■ **YOUR OBJECTIVE**
Output, exactly and alone, the lines from the one containing "Task: Open Or by Apple Script popup" through the last line of the material below, both ends included.

■ **INPUT FOR THIS TASK**
╭──
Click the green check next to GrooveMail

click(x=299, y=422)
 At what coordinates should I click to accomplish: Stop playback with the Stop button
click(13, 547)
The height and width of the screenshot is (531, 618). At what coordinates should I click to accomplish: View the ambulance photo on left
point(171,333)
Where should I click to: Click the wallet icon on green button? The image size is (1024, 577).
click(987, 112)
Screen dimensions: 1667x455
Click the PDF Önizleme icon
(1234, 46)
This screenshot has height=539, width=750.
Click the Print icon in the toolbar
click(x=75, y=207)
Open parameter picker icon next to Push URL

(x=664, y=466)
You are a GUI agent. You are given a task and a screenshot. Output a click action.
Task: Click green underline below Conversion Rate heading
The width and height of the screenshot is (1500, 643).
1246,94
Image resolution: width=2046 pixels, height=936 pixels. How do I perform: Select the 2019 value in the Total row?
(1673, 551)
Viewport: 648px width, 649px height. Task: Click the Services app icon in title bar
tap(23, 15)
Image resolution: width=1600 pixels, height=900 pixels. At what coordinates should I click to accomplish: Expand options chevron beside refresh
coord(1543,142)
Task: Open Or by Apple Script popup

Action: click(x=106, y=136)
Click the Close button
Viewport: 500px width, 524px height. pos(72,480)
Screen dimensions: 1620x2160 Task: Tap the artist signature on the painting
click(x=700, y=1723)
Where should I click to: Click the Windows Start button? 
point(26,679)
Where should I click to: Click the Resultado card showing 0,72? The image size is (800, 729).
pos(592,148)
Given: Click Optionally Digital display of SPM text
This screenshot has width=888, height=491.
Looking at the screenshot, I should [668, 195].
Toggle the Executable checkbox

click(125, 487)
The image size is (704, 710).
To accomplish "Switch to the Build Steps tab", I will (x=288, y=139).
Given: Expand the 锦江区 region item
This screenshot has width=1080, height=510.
╰──
■ **RESPONSE**
Task: Open Or by Apple Script popup

Action: click(x=106, y=136)
Click the Close button
Viewport: 500px width, 524px height. pos(72,480)
Screen dimensions: 1620x2160 Task: Tap the artist signature on the painting
click(x=700, y=1723)
Where should I click to: Click the Windows Start button? 
point(26,679)
Where should I click to: Click the Resultado card showing 0,72? The image size is (800, 729).
pos(592,148)
Given: Click Optionally Digital display of SPM text
This screenshot has width=888, height=491.
Looking at the screenshot, I should [668, 195].
Toggle the Executable checkbox

click(125, 487)
The image size is (704, 710).
To accomplish "Switch to the Build Steps tab", I will (x=288, y=139).
Given: Expand the 锦江区 region item
This screenshot has width=1080, height=510.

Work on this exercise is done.